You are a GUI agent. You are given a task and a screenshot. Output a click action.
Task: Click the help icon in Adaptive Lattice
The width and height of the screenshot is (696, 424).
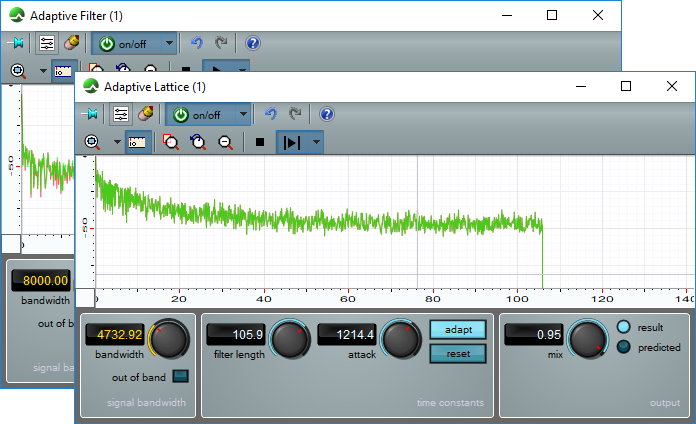coord(326,114)
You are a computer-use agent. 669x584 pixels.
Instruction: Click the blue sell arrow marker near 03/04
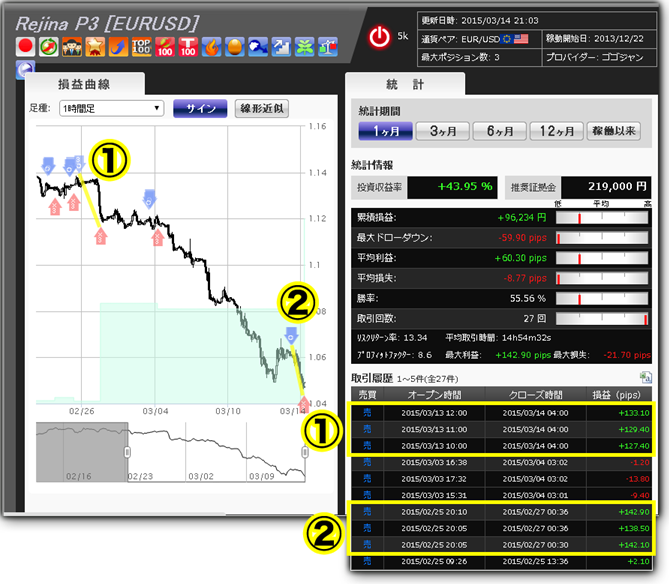click(x=147, y=193)
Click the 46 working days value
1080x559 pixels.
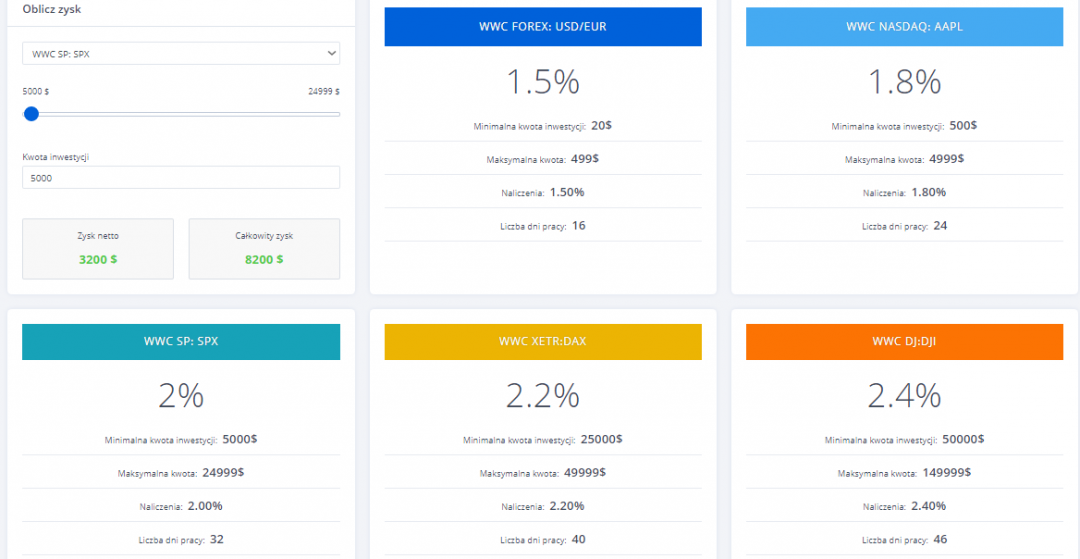940,539
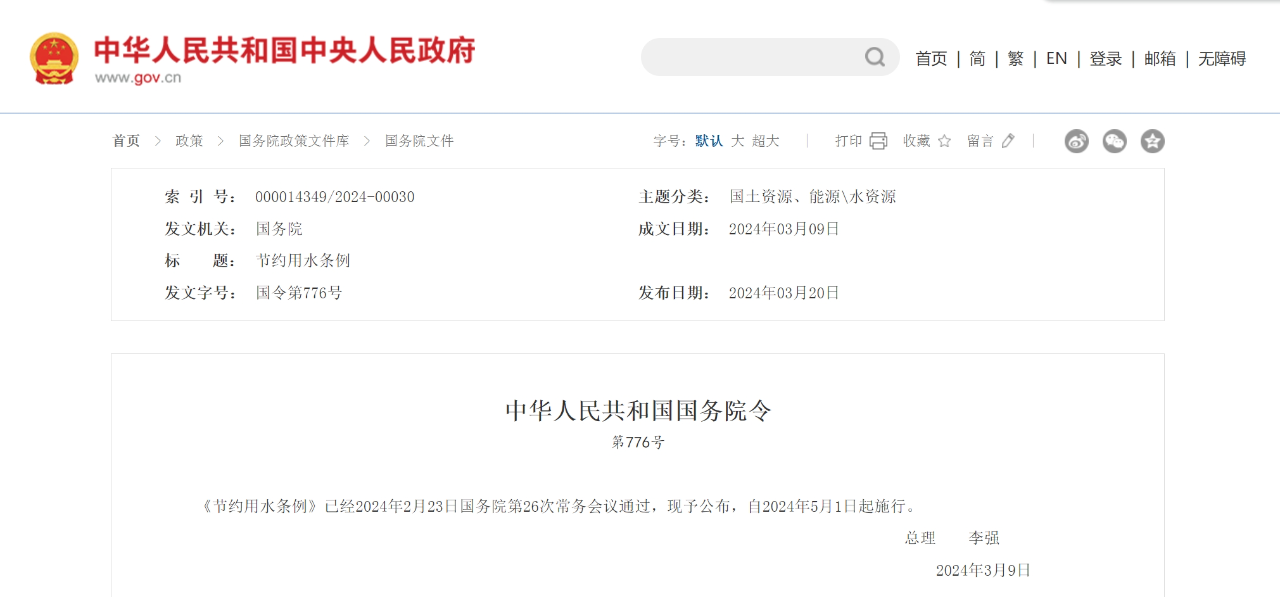Open the 登录 login link
The height and width of the screenshot is (597, 1280).
[x=1106, y=59]
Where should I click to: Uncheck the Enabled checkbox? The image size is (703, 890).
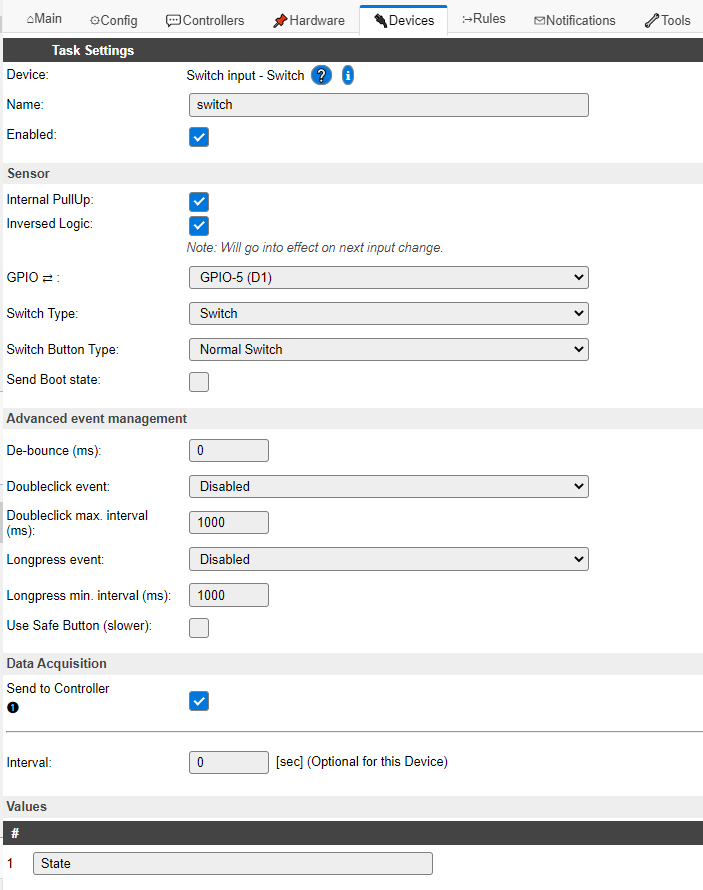tap(199, 137)
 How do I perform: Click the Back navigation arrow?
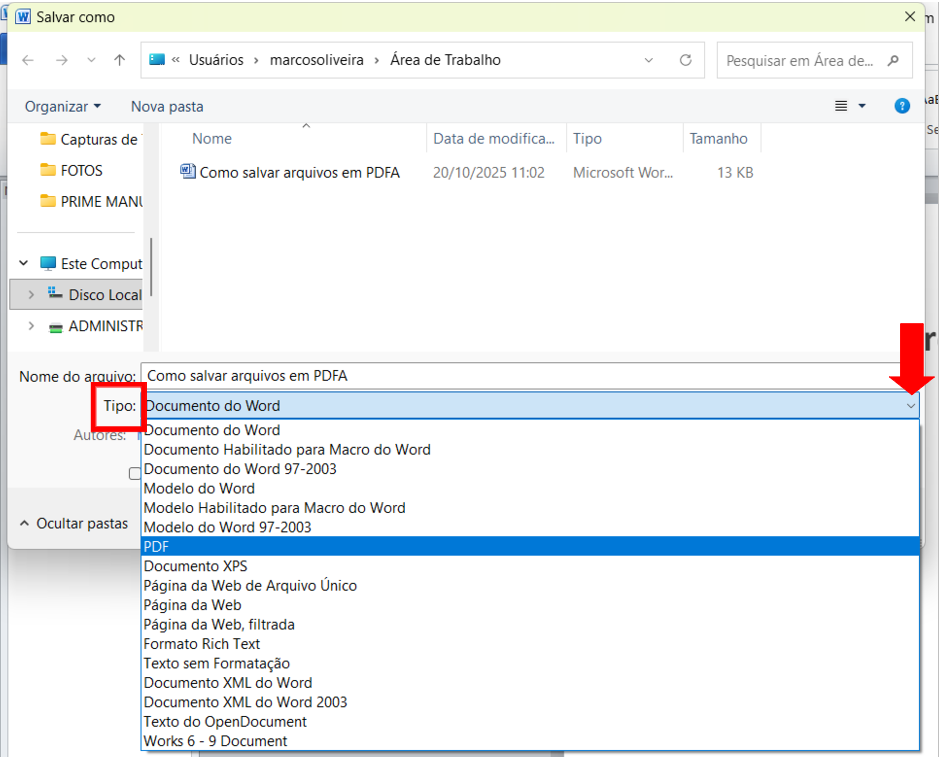click(28, 60)
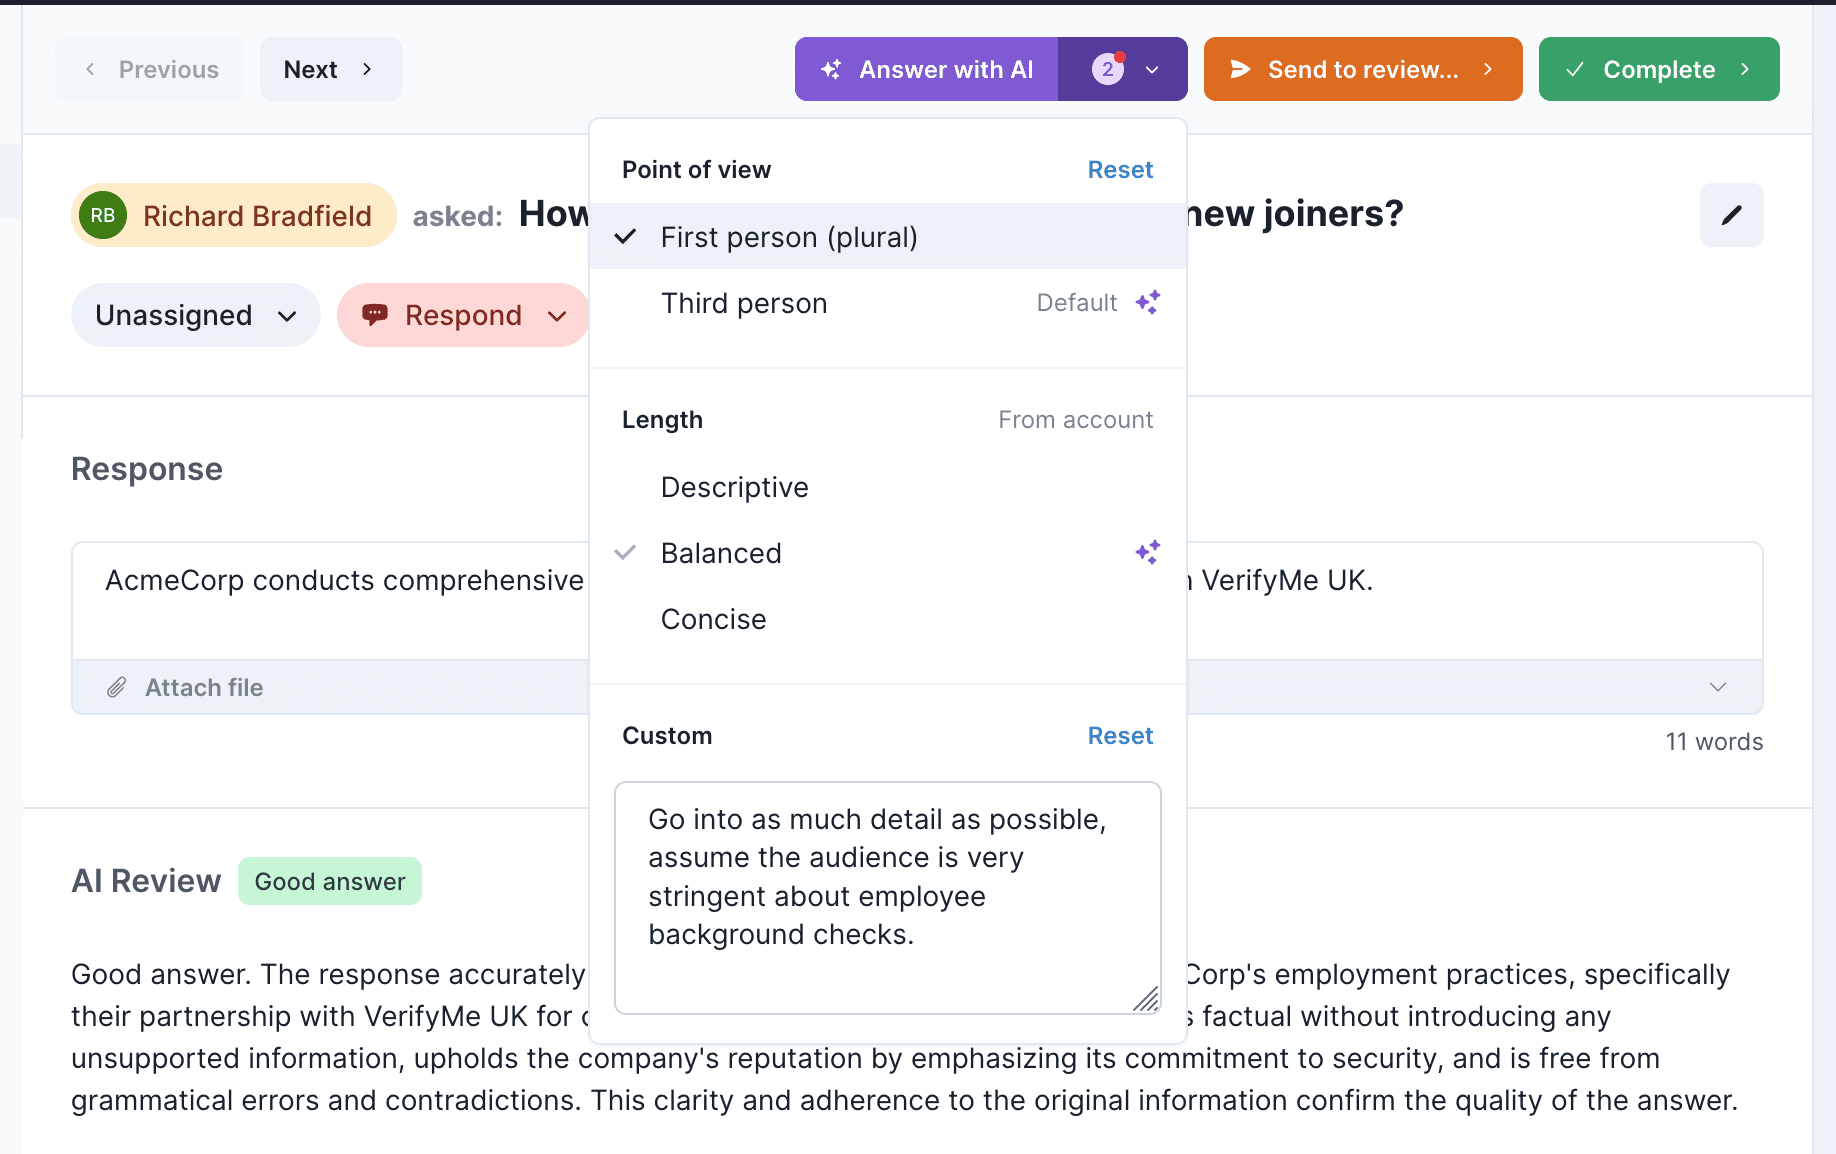Go to the Next question
1836x1154 pixels.
tap(330, 69)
************
### WHAT IS REQUIRED
Skip the pictures. Return exactly the lines from the one containing "Where should I" through the end of the data above, both included, and nothing besides.

### TASK RESULT
Where should I click to: Uncheck the Enabled checkbox? The image size is (703, 890).
tap(199, 137)
 How do I perform: Click the Back navigation arrow?
click(28, 60)
Go to the Next question
1836x1154 pixels.
tap(330, 69)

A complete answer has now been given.